I thought he was Reformed Church in Japan, which is a Presbyterian denomination...

Checked, and I was right. Japanese Wikipedia: "プロテスタントのクリスチャンであり、日本キリスト改革派教会に属する教会の教会員。" (He is a protestant Christian, and a member of the Reformed Church in Japan.)


----------



## Bulldog

I have about half of Suzuki's cantata discs so I won't be considering the box set. I think he's very close to the top of the food chain in this repertoire along with Gardiner and Rifkin. My top choice has to be Herreweghe.


----------



## KWagle

I contacted BIS by email and they said



> Thanks for your e-mail! Yes, we have now decided to release a box set with all of the volumes. We are planning to release the box in Spring next year. With best wishes, Elin Winberg


So I'm planning to set aside a week to listen to the whole thing when it comes out. That's because my plans to listen to the Gardiner recordings one disc a week for a year fell through because I couldn't listen to fewer than 3 CDs at one sitting.


----------



## Manxfeeder

StlukesguildOhio said:


> I must say that I also don't get the greater "spirituality" in Suzuki. Yes, they are spectacularly performed and the sound is crystalline... but as has already been suggested I find them more distance... less emotional... certainly less muscular.
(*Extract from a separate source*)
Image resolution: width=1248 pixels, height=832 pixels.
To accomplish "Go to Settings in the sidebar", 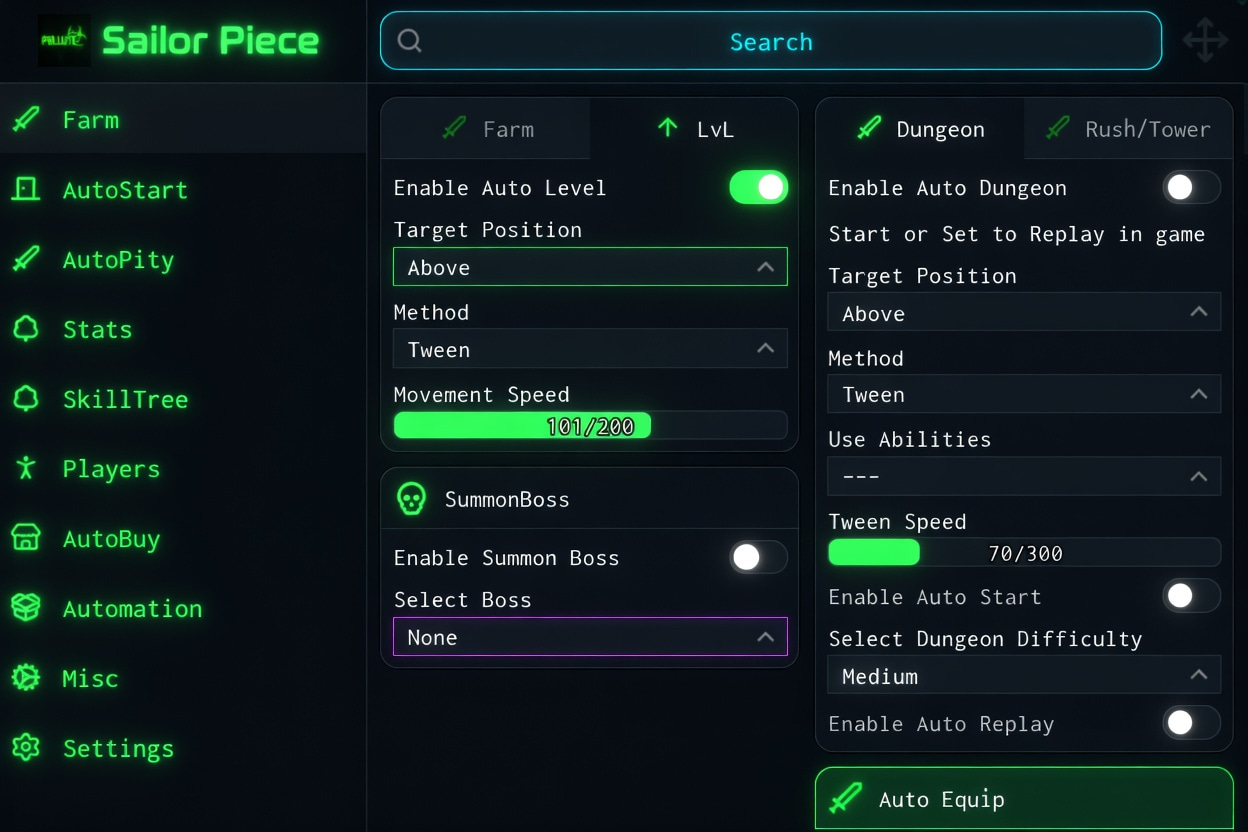I will coord(118,748).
I have the same problem. I stopped collecting them after the first few because they didn't move me. But I'm glad they're connecting with other listeners.


----------



## StlukesguildOhio

I wouldn't say I'm not impressed or that I don't like what I have by Suzuki. His performances are among the finest in my book. But Gardiner, Koopman, Herreweghe, Rilling, and Richter are all quite fine as well. I prefer Gardiner's muscularity and his singers... although this may have much to do with the fact that his performances were the first I seriously began to collect. A game breaker, however, may be price. Gardiner's complete set (56 discs) is around $250 US. Suzuki's (55 discs) is currently priced at over $1500 US .


----------



## Marschallin Blair

Deleted post.

I just realized this was a Bach thread and not Current Listening.


----------



## Mahlerian

StlukesguildOhio said:


> I wouldn't say I'm not impressed or that I don't like what I have by Suzuki. His performances are among the finest in my book. But Gardiner, Koopman, Herreweghe, Rilling, and Richter are all quite fine as well. I prefer Gardiner's muscularity and his singers... although this may have much to do with the fact that his performances were the first I seriously began to collect. A game breaker, however, may be price. Gardiner's complete set (56 discs) is around $250 US. Suzuki's (55 discs) is currently priced at over $1500 US .
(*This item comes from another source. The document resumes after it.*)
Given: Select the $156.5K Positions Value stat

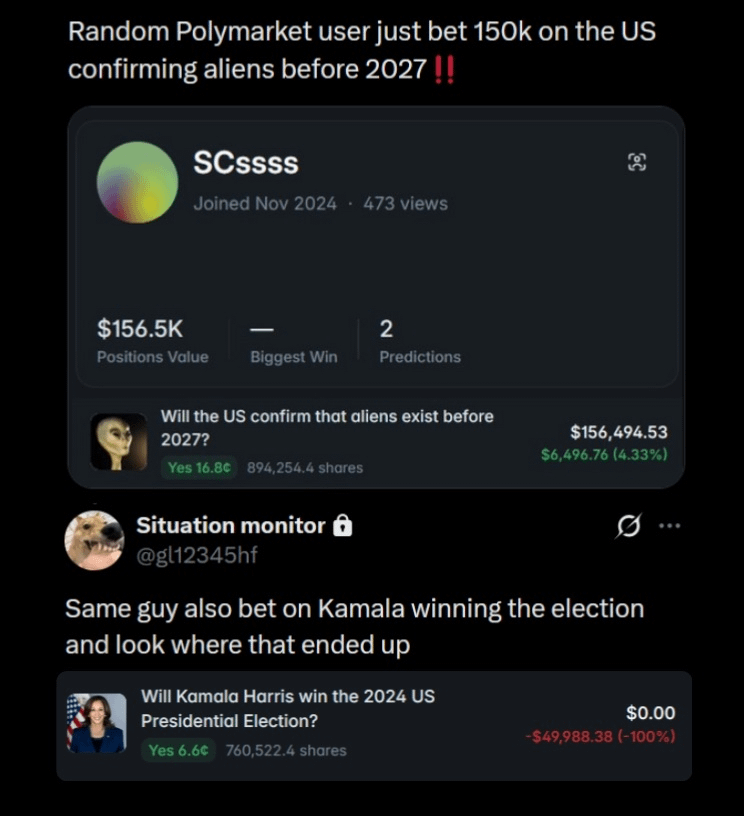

I don't think the International release will cost quite as much as the Japanese one. First, things are generally a lot more expensive over there (list price for a single CD is often about $30), and second, judging by the Amazon.co.jp reviews, they too found that price to be way too high!

I'm wondering why it's taken them so long since volume 55 to release a set, though; perhaps they're going to include the secular cantatas as well?


----------



## Itullian

The latest box is out,53 cantatas, but the previous volumes have vanished.


----------



## Manxfeeder

Itullian said:


> The latest box is out,53 cantatas, but the previous volumes have vanished.


So this is the last 15 CDs?


----------



## Itullian

Manxfeeder said:


> So this is the last 15 CDs?


Yup, 5 volumes in all.


----------



## Itullian

Now if they'd only re release the other 4.............


----------